If you download the project examples/10_ngram, you will see a shell that shows the basic algorithm described above, but that is missing three key details. You are to complete and test the three methods of the class NGram described below that work together to generate random text. For fun, we have provided a few large data files that have very characteristic styles.

Note, this program is based primarily on randomness to achieve an interesting result. Whenever randomness is involved, it is hard to verify that a program actually works as intended; thus, it is important to test each method you write individually to verify that each works as intended. Only by testing each method separately can you have any confidence that the program as a whole works. To test your program, we have also provided the class NGramTester that calls each method individually with specific parameter values and prints the results for you to inspect. You may also want to make some smaller reference files than those we provided to help verify each method works as expected.

Choosing a Random Substring

Complete the method getRandomSubstring of the class NGram that chooses a random substring of length subSize from the string s, given as parameters. Once you are confident you have completed this method, test it by using the class NGramTester to verify that you are returning a string of the correct length that occurs within the given string.

Getting all the Following Characters

Complete the method getFollowingCharacters of the class NGram which has been started for you. The code should:

  1. Find every occurrence of parameter toFind in the string s
  2. Add the character immediately following each occurrence of toFind to the string result (without any delimiter between the added characters, as in the example given above)

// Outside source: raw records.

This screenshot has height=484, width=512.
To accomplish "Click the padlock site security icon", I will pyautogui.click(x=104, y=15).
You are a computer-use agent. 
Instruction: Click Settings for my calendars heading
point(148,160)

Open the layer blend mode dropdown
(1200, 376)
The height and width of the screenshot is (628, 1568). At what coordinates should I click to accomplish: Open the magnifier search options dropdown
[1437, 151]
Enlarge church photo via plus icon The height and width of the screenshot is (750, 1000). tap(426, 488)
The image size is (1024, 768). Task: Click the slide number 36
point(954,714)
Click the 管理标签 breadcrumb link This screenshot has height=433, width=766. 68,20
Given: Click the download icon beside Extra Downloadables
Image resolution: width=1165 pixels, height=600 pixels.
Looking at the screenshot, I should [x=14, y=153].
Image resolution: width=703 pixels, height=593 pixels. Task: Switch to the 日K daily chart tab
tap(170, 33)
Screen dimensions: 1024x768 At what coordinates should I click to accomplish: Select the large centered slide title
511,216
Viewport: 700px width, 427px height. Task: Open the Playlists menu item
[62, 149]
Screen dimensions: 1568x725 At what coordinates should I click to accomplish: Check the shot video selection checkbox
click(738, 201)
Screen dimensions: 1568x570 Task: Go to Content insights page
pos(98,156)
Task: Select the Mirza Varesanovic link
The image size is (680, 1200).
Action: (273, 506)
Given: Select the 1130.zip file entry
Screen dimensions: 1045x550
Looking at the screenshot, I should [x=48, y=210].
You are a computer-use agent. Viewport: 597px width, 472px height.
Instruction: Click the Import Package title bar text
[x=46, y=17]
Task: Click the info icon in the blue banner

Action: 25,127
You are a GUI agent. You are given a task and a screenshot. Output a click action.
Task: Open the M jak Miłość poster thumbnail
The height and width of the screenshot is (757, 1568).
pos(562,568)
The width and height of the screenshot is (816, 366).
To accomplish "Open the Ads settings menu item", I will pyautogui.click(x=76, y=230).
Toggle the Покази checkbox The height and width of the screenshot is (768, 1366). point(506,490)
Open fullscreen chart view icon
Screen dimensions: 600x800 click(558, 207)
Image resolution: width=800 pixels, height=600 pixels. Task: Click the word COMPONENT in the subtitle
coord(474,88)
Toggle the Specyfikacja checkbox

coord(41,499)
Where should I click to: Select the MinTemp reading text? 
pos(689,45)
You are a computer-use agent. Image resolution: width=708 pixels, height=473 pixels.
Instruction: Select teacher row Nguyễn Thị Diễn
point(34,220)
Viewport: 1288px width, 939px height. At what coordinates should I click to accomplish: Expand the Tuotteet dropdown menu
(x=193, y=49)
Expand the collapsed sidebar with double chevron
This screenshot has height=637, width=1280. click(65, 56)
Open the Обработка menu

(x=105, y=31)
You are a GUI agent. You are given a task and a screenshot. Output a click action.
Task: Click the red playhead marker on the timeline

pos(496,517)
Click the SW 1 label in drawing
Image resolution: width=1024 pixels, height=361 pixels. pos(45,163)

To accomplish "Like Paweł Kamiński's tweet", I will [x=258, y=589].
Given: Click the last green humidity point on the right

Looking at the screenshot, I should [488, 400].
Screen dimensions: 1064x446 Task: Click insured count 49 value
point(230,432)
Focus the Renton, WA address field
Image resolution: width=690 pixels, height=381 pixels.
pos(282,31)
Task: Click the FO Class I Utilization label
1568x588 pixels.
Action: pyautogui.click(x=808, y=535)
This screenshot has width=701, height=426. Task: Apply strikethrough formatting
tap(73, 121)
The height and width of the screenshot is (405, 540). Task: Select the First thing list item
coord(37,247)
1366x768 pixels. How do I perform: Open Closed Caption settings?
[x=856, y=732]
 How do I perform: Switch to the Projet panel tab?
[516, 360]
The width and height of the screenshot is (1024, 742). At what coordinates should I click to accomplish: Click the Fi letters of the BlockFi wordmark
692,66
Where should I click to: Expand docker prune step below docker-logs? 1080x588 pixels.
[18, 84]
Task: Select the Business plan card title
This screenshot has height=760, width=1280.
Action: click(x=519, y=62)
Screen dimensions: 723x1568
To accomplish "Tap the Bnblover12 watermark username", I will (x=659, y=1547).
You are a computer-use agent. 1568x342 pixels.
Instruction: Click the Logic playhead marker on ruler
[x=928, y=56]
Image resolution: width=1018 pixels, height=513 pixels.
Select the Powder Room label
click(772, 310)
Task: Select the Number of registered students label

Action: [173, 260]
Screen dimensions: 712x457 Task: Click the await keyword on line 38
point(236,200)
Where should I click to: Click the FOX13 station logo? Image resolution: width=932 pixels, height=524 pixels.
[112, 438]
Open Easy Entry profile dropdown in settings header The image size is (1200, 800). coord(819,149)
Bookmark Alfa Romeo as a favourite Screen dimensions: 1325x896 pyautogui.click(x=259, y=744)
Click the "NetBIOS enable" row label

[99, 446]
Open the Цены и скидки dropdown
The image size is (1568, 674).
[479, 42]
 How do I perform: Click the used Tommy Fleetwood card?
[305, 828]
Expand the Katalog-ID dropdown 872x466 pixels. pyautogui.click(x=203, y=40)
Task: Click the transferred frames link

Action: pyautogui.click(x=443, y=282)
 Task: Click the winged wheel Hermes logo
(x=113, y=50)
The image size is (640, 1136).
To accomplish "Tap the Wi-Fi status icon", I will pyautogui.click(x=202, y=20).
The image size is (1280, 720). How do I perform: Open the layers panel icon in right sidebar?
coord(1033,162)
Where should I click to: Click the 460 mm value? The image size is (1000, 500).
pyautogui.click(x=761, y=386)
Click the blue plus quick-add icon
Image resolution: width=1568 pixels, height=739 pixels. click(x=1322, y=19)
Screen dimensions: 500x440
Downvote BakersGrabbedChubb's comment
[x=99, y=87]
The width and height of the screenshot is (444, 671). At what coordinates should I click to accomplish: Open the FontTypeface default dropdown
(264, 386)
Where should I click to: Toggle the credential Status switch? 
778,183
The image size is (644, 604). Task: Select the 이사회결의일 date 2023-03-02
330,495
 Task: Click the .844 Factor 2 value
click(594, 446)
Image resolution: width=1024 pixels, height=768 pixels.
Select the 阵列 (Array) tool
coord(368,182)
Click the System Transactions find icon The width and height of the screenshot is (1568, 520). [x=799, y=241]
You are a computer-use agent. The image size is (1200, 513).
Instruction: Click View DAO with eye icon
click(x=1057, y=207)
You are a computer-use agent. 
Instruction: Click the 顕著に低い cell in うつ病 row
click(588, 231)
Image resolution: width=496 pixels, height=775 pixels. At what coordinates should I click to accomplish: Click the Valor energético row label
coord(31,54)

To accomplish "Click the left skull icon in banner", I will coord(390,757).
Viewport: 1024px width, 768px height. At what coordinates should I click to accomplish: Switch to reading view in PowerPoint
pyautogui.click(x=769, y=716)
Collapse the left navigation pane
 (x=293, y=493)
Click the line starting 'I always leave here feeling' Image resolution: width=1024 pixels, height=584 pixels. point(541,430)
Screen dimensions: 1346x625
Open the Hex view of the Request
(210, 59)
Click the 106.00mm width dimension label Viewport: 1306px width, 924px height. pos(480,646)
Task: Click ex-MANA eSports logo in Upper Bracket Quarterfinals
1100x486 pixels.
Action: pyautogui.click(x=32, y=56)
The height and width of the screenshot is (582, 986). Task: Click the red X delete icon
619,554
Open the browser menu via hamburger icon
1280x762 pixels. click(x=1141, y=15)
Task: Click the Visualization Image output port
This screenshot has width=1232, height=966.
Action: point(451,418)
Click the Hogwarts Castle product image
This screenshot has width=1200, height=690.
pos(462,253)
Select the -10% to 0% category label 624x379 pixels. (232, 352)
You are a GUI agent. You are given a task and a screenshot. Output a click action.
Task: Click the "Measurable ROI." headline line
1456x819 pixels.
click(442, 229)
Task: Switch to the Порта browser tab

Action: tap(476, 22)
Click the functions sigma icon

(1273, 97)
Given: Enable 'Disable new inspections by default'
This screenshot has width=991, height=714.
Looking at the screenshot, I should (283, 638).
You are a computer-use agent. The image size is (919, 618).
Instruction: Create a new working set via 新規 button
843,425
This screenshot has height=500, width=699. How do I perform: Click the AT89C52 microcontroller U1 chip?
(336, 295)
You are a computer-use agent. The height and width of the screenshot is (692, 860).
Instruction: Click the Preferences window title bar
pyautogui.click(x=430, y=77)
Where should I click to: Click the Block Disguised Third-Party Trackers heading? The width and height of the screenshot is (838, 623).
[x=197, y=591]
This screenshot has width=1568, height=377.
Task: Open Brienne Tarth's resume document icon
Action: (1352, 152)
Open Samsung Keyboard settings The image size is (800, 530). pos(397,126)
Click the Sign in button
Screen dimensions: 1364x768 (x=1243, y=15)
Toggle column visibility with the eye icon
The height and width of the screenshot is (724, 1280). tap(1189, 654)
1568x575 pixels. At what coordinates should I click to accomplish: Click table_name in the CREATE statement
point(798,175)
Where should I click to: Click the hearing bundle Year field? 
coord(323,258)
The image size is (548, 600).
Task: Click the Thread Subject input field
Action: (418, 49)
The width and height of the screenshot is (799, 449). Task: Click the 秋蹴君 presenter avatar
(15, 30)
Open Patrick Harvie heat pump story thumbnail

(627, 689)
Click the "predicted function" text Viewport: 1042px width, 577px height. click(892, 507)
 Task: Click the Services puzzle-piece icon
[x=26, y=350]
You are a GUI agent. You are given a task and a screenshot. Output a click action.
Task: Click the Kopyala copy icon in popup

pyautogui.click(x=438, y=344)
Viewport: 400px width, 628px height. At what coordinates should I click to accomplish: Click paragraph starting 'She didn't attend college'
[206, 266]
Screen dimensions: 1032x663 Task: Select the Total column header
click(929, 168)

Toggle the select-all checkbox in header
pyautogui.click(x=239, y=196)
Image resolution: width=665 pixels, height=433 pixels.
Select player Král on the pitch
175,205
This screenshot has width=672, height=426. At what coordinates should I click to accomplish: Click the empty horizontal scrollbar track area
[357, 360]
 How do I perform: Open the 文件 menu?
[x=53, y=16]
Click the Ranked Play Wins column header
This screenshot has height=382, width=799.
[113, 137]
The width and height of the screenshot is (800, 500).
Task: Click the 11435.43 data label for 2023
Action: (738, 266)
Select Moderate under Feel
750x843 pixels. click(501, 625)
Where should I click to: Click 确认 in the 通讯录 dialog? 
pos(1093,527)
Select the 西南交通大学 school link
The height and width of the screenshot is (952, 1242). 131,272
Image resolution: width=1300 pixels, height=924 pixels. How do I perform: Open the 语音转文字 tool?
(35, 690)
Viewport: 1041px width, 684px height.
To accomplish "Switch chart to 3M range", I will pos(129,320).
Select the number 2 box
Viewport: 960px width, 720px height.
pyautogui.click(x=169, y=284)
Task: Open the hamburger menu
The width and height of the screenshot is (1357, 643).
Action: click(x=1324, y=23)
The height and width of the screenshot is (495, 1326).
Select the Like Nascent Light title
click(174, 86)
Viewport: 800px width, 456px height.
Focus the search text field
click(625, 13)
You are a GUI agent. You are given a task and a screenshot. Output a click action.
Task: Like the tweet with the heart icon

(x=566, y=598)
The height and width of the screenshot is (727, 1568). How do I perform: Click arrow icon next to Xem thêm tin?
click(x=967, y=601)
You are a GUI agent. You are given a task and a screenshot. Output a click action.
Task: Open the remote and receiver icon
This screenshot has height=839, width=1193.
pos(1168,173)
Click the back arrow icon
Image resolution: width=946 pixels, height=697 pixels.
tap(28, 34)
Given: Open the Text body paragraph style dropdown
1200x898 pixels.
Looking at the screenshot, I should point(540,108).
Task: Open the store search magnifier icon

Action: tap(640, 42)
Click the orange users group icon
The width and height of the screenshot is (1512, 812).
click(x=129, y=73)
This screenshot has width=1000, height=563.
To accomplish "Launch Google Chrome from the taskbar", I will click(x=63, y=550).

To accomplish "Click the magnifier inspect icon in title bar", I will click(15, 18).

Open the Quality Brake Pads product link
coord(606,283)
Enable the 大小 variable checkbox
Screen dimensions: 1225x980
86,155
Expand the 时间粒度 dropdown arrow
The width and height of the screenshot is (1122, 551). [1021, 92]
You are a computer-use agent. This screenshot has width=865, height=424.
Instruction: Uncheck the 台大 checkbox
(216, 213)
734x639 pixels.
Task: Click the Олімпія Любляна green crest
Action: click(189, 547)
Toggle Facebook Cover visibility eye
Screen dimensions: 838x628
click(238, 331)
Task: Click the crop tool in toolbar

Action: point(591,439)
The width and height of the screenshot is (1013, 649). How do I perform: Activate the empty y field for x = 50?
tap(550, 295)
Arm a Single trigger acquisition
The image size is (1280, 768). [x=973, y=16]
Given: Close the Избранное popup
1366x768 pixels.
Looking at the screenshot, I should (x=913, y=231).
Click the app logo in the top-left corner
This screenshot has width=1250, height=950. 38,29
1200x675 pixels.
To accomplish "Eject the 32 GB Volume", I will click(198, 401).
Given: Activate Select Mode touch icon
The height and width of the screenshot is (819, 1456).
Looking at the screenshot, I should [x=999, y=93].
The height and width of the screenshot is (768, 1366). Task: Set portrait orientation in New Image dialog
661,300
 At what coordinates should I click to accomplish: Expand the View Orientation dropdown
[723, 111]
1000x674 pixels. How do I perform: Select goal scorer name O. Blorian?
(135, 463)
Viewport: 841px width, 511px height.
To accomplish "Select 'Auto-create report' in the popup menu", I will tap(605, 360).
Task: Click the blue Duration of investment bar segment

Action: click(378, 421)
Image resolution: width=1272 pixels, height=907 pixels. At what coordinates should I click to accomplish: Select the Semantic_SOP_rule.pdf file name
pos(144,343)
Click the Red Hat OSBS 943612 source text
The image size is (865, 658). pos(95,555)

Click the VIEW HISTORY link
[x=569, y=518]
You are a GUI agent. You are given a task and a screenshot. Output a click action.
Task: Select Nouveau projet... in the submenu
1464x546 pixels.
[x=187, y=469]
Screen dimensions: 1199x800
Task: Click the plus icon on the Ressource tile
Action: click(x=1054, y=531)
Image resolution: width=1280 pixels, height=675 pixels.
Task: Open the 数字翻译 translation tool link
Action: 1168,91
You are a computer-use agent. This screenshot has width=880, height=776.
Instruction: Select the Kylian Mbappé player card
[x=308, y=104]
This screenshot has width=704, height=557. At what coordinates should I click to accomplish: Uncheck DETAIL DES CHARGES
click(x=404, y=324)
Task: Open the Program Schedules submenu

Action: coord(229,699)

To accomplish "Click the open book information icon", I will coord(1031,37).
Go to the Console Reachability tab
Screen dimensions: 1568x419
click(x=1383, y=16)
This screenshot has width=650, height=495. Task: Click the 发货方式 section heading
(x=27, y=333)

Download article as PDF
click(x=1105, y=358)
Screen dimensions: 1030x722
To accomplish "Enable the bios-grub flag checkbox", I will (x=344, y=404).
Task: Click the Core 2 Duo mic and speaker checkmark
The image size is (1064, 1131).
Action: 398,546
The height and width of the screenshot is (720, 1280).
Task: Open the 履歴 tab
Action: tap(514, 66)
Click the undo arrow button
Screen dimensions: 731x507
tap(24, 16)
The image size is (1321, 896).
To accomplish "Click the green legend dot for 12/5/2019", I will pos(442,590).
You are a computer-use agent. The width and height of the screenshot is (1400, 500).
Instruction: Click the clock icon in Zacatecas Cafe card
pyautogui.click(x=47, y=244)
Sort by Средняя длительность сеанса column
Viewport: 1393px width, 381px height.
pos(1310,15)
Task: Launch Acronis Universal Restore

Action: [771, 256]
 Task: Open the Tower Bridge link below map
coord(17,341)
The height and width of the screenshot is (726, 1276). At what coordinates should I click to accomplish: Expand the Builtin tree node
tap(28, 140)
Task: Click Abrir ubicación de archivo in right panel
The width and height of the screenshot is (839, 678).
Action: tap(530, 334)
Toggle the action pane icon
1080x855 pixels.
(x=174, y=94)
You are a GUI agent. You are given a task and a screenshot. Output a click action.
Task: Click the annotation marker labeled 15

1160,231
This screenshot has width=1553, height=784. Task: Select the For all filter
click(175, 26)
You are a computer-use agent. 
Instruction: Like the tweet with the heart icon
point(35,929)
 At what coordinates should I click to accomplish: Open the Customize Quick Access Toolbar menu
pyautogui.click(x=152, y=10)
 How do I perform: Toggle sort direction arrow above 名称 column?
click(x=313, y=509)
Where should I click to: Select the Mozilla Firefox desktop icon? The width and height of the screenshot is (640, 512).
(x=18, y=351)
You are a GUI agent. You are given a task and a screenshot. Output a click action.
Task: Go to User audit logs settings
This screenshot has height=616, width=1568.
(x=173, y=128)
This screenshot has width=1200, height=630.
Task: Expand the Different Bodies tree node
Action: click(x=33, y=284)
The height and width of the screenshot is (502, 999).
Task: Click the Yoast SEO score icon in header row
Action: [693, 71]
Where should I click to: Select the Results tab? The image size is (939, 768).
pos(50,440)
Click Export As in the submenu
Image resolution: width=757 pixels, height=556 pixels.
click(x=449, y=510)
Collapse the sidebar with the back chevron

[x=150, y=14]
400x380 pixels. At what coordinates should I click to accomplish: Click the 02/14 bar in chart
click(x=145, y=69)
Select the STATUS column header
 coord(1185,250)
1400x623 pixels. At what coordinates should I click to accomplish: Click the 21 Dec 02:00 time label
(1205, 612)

Once you are confident you have completed this method, test it by using the class NGramTester to verify that you are returning all of the possible following characters given a variety of strings to find.

Putting it all together

Complete the function makeNGram that is passed the reference text as one big string of every word in order, a value for the n in N-gram, and the length of the text to generate randomly. The function returns a new string constructed based on N-gram frequencies. You should implement the body of the loop. You will need to call both of the functions you have written previously to find the possible next characters and then choose one randomly.

Once you are confident you have completed this method, test it by using the class NGramTester to verify that you are returning the correct total number of characters and that it follows the text more closely as n increases.